La crise étudiante et sociale du printemps dernier n'a pas fini d'inspirer les écrivains. Deux ouvrages parus cet automne montrent qu'on peut l'aborder de différentes manières. D'un côté, l'essayiste Nicolas Lévesque lui donne une perspective historique et psychanalytique dans Le Québec vers l'âge adulte; de l'autre, la maison d'édition Héliotrope propose l'angle de la fiction pour nous en offrir un portrait vibrant dans le recueil Printemps spécial.

Le Québec vers l'âge adulte : une crise qui vient de loin

En changeant le titre de son essai Teen Spirit. Essai sur notre époque pour Le Québec vers l'âge adulte, Nicolas Lévesque savait qu'il «s'engageait dans quelque chose». Mais pendant la grève étudiante du printemps dernier, il n'a pu s'empêcher de penser que son livre paru en 2009 visait juste, et que cette analyse générationnelle du Québec pourrait donner un éclairage différent à cette crise sociale.

Il aurait pu décider d'écrire «un pamphlet de 50 pages», mais il a préféré faire prendre de la maturité à son livre en le brassant un peu et en y ajoutant des éléments d'actualité. «Je voulais montrer que ce qui est arrivé était déjà en mouvement, que la remise en question du modèle d'autorité était déjà en marche.» Le rejet de l'attitude paternaliste de Jean Charest en est la preuve, estime-t-il. «Ça ne passe plus. Mais maintenant qu'on sait ce qu'on ne veut plus, il faut inventer un nouveau type d'autorité.»

Dans Teen Spirit, Nicolas Lévesque estimait que la phase adolescente du Québec, amorcée aux environs de la Révolution tranquille, était sur le point de se terminer. Il juge que les événements du printemps nous ont effectivement fait faire un pas de plus vers l'âge adulte. «Nous étions devenus comme des ados attardés. Être adulte, ça ne signifie pas nécessairement se caser et arrêter de rêver. Au contraire, ça veut dire prendre ses responsabilités. Ça peut être nettement plus satisfaisant.»

Le mouvement est irréversible, croit-il, et témoigne même de l'échec du système capitaliste. «La crise du printemps nous a montré que nous sommes devant un mur. Il est plus épais qu'on pensait, mais il commence à se fissurer. La génération Y n'est pas la première à s'y attaquer, mais elle profite d'un moment favorable de l'histoire, ce que les X n'ont pas eu.»
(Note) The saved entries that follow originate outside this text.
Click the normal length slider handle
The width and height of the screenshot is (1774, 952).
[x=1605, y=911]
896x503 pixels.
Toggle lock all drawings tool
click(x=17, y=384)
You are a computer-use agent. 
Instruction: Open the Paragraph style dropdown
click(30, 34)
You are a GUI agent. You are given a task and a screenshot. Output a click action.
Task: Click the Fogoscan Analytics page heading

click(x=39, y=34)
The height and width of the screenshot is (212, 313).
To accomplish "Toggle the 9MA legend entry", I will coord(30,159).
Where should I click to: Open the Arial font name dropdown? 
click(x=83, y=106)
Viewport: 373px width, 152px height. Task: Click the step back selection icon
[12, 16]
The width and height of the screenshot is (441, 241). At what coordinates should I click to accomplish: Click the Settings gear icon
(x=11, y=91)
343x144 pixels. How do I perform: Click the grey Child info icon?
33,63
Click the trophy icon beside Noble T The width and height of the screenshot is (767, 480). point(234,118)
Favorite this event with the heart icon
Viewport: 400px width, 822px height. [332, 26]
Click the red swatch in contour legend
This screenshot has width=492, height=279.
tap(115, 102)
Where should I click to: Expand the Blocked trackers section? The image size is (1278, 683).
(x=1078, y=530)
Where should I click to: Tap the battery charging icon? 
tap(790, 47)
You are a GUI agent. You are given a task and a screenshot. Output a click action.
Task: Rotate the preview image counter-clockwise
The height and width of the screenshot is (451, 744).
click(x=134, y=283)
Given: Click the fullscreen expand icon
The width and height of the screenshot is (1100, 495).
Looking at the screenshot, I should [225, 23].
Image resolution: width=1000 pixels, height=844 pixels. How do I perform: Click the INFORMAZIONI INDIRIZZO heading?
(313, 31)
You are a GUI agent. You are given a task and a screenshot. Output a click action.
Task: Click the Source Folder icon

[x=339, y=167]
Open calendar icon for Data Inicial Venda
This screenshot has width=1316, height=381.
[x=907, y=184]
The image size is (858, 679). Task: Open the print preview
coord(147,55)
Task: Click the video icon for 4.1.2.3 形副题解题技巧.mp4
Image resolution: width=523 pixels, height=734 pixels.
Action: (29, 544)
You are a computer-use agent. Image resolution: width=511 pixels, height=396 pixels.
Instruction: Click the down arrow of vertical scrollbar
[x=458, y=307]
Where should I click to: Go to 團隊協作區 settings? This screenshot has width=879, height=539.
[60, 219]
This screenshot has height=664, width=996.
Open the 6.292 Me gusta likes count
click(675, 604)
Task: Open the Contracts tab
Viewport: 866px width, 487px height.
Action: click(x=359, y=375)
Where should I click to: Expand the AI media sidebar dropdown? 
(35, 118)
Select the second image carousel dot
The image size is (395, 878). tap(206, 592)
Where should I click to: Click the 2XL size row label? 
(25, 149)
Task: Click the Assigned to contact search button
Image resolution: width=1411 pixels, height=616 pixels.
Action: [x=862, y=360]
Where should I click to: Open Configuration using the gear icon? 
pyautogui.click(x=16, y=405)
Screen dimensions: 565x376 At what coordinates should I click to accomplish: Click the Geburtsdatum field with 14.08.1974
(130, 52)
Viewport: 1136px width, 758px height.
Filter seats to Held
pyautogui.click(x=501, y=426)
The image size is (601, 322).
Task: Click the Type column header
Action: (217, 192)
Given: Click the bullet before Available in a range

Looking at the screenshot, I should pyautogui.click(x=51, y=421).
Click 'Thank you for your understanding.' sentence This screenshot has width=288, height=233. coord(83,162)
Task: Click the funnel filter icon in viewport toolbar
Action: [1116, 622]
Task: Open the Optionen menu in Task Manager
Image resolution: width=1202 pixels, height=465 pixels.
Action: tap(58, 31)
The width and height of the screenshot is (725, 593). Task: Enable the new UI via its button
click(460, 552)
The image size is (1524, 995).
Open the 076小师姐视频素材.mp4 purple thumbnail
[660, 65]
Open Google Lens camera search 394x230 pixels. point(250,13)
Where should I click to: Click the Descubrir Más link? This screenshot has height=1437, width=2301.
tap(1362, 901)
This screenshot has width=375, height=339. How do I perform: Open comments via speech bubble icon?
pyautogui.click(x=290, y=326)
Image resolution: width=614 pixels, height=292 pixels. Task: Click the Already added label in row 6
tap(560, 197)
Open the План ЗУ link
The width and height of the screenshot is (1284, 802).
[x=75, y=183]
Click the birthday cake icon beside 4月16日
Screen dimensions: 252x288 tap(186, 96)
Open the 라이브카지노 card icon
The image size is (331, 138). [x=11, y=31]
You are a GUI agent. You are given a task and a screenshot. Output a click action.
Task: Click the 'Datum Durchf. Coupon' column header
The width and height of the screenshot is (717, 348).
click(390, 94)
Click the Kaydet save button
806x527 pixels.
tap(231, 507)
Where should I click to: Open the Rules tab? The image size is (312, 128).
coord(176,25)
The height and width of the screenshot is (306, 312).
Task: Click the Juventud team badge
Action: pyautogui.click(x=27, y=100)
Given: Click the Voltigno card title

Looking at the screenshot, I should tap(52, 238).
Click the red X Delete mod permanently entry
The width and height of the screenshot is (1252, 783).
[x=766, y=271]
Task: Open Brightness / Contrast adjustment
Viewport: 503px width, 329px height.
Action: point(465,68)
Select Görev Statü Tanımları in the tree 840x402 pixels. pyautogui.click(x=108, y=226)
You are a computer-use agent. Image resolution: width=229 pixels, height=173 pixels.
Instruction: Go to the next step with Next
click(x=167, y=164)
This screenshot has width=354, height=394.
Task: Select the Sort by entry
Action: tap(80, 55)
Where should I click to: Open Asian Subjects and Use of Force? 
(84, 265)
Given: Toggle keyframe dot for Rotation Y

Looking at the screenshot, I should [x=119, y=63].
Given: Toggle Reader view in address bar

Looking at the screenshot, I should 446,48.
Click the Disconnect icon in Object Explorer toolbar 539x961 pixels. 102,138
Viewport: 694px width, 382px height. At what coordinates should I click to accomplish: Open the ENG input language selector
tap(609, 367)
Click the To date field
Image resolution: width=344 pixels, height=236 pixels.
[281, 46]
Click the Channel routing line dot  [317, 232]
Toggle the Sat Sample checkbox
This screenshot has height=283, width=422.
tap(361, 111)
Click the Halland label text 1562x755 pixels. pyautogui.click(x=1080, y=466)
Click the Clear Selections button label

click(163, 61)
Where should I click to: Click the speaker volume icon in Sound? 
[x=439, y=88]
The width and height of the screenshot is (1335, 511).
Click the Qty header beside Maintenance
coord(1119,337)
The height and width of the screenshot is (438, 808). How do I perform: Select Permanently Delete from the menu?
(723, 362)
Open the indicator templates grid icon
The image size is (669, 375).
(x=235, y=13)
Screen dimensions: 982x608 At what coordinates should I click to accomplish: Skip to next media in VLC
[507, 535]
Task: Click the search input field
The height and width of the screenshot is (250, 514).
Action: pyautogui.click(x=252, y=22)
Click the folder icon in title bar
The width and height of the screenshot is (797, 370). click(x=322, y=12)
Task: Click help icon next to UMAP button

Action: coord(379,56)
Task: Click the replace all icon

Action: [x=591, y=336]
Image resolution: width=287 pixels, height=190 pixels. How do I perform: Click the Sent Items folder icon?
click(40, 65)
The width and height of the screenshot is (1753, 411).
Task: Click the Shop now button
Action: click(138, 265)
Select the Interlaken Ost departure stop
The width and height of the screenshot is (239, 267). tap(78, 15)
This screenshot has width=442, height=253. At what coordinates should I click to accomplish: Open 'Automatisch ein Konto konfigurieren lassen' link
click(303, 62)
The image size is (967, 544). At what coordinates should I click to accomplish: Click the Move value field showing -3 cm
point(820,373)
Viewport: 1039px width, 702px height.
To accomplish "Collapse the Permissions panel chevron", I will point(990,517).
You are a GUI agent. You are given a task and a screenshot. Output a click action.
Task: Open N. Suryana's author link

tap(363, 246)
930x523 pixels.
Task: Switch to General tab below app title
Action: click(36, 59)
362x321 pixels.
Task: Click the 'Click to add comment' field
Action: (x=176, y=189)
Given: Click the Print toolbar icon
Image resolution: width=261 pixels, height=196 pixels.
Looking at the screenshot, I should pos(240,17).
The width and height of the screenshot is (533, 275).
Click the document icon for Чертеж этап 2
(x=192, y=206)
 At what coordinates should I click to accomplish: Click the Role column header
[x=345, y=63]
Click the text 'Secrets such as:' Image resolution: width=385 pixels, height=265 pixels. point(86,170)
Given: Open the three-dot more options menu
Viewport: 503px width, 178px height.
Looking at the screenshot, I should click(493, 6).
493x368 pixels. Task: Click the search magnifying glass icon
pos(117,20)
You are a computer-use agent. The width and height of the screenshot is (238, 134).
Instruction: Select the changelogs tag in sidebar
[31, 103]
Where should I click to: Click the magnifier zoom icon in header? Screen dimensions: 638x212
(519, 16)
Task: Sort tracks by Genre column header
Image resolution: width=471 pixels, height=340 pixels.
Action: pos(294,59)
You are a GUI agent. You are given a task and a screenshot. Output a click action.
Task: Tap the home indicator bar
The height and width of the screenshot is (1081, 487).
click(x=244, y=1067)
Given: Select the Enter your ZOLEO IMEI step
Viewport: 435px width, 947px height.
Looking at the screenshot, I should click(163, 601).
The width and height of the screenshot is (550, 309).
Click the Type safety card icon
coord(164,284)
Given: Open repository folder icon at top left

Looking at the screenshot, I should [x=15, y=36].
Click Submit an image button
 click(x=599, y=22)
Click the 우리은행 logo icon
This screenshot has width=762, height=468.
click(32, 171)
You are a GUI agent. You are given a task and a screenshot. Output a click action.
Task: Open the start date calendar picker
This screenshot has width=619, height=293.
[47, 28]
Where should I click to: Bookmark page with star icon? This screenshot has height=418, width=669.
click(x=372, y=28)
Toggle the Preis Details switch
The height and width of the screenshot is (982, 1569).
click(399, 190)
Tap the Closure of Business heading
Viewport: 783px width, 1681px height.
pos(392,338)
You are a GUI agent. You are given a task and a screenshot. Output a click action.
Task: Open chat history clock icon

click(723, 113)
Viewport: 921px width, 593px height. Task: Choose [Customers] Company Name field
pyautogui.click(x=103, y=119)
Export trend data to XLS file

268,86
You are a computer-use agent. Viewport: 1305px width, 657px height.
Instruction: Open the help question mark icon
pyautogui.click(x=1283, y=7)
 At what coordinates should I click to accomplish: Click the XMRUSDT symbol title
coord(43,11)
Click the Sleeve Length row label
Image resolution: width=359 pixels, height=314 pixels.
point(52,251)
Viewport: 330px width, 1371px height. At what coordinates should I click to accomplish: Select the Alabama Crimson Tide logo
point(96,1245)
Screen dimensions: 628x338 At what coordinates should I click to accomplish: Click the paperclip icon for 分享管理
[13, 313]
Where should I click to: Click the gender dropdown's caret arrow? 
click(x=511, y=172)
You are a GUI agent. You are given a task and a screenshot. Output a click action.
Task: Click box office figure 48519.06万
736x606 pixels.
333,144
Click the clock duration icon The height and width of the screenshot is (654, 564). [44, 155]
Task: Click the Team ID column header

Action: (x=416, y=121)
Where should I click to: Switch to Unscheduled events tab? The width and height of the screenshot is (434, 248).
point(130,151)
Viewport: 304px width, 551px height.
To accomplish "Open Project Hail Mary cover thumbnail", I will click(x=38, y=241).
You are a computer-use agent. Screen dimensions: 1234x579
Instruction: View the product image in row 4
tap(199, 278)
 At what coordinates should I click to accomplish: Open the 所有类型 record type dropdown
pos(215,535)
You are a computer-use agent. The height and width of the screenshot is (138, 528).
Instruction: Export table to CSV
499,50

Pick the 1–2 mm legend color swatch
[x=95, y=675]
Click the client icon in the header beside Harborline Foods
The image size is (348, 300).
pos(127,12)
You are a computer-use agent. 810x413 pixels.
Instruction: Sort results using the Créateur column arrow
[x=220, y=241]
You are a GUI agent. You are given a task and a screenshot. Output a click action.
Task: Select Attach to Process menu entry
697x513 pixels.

Nicolas Lévesque estime que le rôle de l'essayiste est non pas de se joindre au concert prévisible des voix, mais plutôt de le déjouer. Elle est là, son implication, dans ce «pavé dans la mare» qui, il l'espère, aidera à abattre les cloisons entre «les trois ou quatre Québec» qu'on a vus se distinguer lors des élections du 4 septembre. Le printemps érable n'était-il alors qu'un feu de paille? «Non, répond l'écrivain, qui est aussi psychologue. Mais c'est difficile de changer des patterns, on le voit au niveau individuel.»

Les artistes et les intellectuels doivent donc naviguer entre les gens et les classes sociales, et servir de passeurs plutôt que d'éléments de division. «C'est le prochain enjeu: quelle autorité va rassembler le Québec autour d'un objectif commun? Parce que pendant que le 450 et le 514 perdent du temps à se haïr, il y a quelqu'un qui fait de l'argent avec ça. Il faut comprendre qu'on est tous au pied d'un mur commun.»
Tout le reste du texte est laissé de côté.